• _WHAT YOU ARE ASKED TO DO_: Find every line with the string "computer" in the material below and copy it.

------------------------------------------------

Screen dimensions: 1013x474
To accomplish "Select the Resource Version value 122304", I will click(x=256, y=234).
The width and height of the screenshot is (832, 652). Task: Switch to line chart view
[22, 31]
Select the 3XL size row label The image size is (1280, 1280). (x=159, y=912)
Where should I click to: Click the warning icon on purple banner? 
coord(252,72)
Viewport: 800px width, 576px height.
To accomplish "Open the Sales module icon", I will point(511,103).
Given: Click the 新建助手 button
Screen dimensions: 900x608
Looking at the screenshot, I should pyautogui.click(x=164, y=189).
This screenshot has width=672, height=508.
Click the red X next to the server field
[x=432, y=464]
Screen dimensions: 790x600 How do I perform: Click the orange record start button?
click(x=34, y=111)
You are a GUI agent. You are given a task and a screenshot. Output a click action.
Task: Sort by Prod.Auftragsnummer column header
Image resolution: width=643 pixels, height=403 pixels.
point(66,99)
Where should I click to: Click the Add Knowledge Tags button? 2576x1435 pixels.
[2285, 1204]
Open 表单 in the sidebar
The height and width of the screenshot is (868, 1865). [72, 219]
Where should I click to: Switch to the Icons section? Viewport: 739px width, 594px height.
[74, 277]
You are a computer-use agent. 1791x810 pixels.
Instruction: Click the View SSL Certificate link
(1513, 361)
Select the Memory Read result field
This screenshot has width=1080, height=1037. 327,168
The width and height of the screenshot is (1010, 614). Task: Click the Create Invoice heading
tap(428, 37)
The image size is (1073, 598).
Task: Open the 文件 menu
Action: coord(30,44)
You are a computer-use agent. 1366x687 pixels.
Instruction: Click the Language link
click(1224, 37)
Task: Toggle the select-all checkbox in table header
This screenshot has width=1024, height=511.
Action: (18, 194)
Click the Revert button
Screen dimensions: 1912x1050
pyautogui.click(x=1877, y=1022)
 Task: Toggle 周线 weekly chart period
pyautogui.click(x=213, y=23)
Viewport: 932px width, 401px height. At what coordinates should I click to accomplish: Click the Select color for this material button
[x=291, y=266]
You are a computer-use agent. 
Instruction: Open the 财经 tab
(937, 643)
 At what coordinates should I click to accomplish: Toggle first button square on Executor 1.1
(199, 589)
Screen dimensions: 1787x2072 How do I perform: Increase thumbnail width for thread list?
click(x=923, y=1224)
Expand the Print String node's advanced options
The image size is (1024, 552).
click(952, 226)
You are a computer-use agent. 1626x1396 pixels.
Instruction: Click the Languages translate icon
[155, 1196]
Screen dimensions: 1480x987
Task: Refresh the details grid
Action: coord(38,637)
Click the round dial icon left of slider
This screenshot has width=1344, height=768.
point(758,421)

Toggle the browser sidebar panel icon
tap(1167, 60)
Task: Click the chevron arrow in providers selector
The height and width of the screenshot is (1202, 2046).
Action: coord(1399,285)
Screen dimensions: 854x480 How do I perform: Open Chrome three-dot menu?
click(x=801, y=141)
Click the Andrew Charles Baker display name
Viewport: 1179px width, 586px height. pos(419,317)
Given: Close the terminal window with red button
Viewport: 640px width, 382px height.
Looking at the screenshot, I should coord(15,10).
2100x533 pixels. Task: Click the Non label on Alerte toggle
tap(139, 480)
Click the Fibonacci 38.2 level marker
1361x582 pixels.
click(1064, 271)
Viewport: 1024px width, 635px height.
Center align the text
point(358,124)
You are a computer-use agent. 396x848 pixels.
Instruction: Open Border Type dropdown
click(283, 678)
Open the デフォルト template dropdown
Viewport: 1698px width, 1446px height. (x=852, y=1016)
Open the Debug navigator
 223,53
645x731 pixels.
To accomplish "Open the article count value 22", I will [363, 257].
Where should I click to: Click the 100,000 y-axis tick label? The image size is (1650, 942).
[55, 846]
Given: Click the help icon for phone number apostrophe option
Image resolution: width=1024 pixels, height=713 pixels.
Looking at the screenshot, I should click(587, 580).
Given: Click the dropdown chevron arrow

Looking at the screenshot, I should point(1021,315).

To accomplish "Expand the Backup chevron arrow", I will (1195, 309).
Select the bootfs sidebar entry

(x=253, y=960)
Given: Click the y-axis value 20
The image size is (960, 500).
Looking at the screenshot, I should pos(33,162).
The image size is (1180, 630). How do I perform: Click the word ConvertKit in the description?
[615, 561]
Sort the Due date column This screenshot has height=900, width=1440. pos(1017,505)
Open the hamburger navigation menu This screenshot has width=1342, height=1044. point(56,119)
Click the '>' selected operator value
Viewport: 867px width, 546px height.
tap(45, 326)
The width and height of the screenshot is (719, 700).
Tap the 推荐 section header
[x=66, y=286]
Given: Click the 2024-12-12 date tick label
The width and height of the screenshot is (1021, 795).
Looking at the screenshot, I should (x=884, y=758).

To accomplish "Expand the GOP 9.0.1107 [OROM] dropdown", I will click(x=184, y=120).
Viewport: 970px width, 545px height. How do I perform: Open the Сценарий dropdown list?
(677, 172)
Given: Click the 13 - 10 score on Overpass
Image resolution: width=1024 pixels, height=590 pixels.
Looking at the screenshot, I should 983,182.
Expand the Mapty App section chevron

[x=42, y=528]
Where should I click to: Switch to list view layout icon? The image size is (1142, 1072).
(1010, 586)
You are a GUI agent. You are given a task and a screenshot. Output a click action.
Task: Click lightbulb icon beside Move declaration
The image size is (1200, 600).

------------------------------------------------

• _WRITTEN RESPONSE_:
You are a computer-use agent. 1791x810 pixels.
You are a computer-use agent. 1366x687 pixels.
You are a computer-use agent. 
You are a computer-use agent. 1626x1396 pixels.
You are a computer-use agent. 396x848 pixels.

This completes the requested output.